As the craze of earnings season draws to a close, here’s a look back at some of the most exciting (and some less so) results from Q4. Today, we are looking at ground transportation stocks, starting with XPO (NYSE: XPO).
The growth of e-commerce and global trade continues to drive demand for shipping services, especially last-mile delivery, presenting opportunities for ground transportation companies. The industry continues to invest in data, analytics, and autonomous fleets to optimize efficiency and find the most cost-effective routes. Despite the essential services this industry provides, ground transportation companies are still at the whim of economic cycles. Consumer spending, for example, can greatly impact the demand for these companies’ offerings while fuel costs can influence profit margins.
The 15 ground transportation stocks we track reported a softer Q4. As a group, revenues missed analysts’ consensus estimates by 0.8%.
Thankfully, share prices of the companies have been resilient as they are up 7.4% on average since the latest earnings results.
Best Q4: XPO (NYSE: XPO)
Owning a mobile game simulating freight operations for the Tour de France, XPO (NYSE: XPO) is a transportation company specializing in expedited shipping services.
XPO reported revenues of $2.01 billion, up 4.7% year on year. This print exceeded analysts’ expectations by 2.9%. Overall, it was an exceptional quarter for the company with an impressive beat of analysts’ adjusted operating income estimates and a solid beat of analysts’ revenue estimates.

XPO scored the biggest analyst estimates beat of the whole group. The stock is up 11.7% since reporting and currently trades at $200.52.
Is now the time to buy XPO? Access our full analysis of the earnings results here, it’s free.
Universal Logistics (NASDAQ: ULH)
Founded in 1932, Universal Logistics (NASDAQ: ULH) is a provider of customized transportation and logistics solutions operating throughout the United States and in Mexico, Canada, and Colombia.
Universal Logistics reported revenues of $385.4 million, down 17.1% year on year, outperforming analysts’ expectations by 2.5%. The business had a strong quarter with a beat of analysts’ EPS and revenue estimates.

The market seems happy with the results as the stock is up 48.3% since reporting.

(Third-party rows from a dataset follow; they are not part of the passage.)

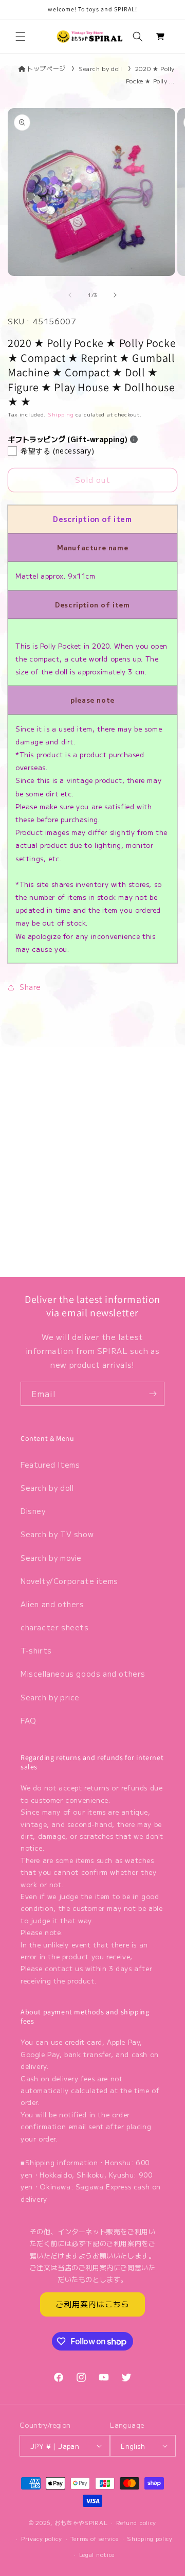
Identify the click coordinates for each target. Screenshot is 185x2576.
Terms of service (94, 2538)
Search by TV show (57, 1534)
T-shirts (36, 1650)
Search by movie (51, 1558)
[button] (20, 36)
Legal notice (97, 2554)
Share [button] (30, 987)
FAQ (28, 1720)
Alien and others (52, 1604)
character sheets (55, 1627)
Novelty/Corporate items (69, 1581)
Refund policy (136, 2522)
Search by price (50, 1697)
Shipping (61, 414)
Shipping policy (150, 2538)
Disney (33, 1511)
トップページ (46, 68)
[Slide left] (70, 295)
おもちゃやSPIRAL (81, 2522)
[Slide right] (115, 295)
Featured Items (50, 1464)
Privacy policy (41, 2538)
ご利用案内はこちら (92, 2304)
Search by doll (100, 68)
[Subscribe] (152, 1394)
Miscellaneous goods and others (83, 1673)
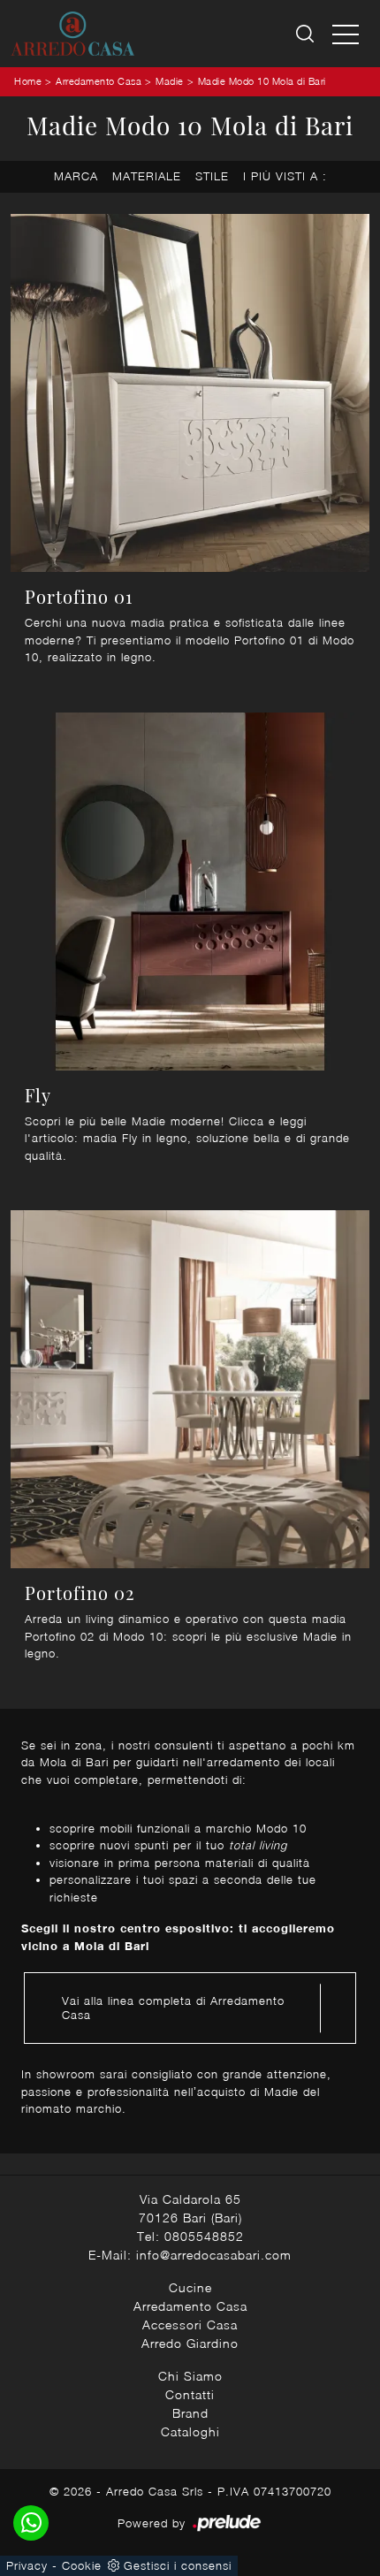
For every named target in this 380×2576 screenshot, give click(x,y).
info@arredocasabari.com (214, 2254)
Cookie (82, 2565)
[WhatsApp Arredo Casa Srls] (31, 2523)
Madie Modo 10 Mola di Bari (262, 81)
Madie (170, 81)
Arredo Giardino (190, 2343)
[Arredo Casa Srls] (72, 33)
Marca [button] (76, 176)
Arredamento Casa (98, 81)
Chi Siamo (190, 2375)
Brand (190, 2412)
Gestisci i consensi (178, 2565)
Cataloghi (190, 2431)
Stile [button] (212, 176)
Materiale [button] (146, 176)
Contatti (190, 2394)
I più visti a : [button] (285, 176)
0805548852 (204, 2236)
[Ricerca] (306, 34)
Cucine (190, 2287)
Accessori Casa (190, 2324)
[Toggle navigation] (345, 33)
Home (28, 81)
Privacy (27, 2565)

It currently trades at $21.47.
Is now the time to buy Universal Logistics? Access our full analysis of the earnings results here, it’s free.
Weakest Q4: Werner (NASDAQ: WERN)
Conducting business in over a 100 countries, Werner (NASDAQ: WERN) offers full-truckload, less-than-truckload, and intermodal delivery services.
Werner reported revenues of $737.6 million, down 2.3% year on year, falling short of analysts’ expectations by 2.8%. It was a disappointing quarter as it posted a significant miss of analysts’ revenue and adjusted operating income estimates.
As expected, the stock is down 20.4% since the results and currently trades at $30.13.
Read our full analysis of Werner’s results here.
Hertz (NASDAQ: HTZ)
Started with a dozen Model T Fords, Hertz (NASDAQ: HTZ) is a global car rental company providing vehicle rental services to leisure and business travelers.
Hertz reported revenues of $2.03 billion, flat year on year. This result surpassed analysts’ expectations by 1.5%. However, it was a slower quarter as it recorded a significant miss of analysts’ adjusted operating income estimates and a significant miss of analysts’ EPS estimates.
The stock is up 14.5% since reporting and currently trades at $5.06.
Read our full, actionable report on Hertz here, it’s free.
ArcBest (NASDAQ: ARCB)
Historically owning furniture, banking, and other subsidiaries, ArcBest (NASDAQ: ARCB) offers full-truckload, less-than-truckload, and intermodal deliveries of freight.
ArcBest reported revenues of $972.7 million, down 2.9% year on year. This print beat analysts’ expectations by 0.5%. Aside from that, it was a softer quarter as it produced a significant miss of analysts’ EBITDA and EPS estimates.
The stock is up 17.8% since reporting and currently trades at $100.51.
Read our full, actionable report on ArcBest here, it’s free.
Market Update
Late in 2025 into early 2026, there was hand wringing around artificial intelligence. For software companies, the fear was that AI would erode pricing power and compress margins as new tools made it easier to replicate what once required expensive enterprise platforms. Crypto investors had their own version of the same anxiety: if AI agents could trade, allocate capital, and manage wallets autonomously, what exactly was the long-term value of today’s crypto infrastructure?
These concerns triggered a noticeable rotation away from these sectors and into safer havens. But markets rarely dwell on one narrative for long. Spring 2026 came, and the focus shifted abruptly from technological disruption to geopolitical risk. The US’ conflict with Iran became the dominant driver of market psychology, and when geopolitics takes center stage, the script changes quickly. Investors stop debating growth rates and start worrying about oil supply, inflation, and global stability.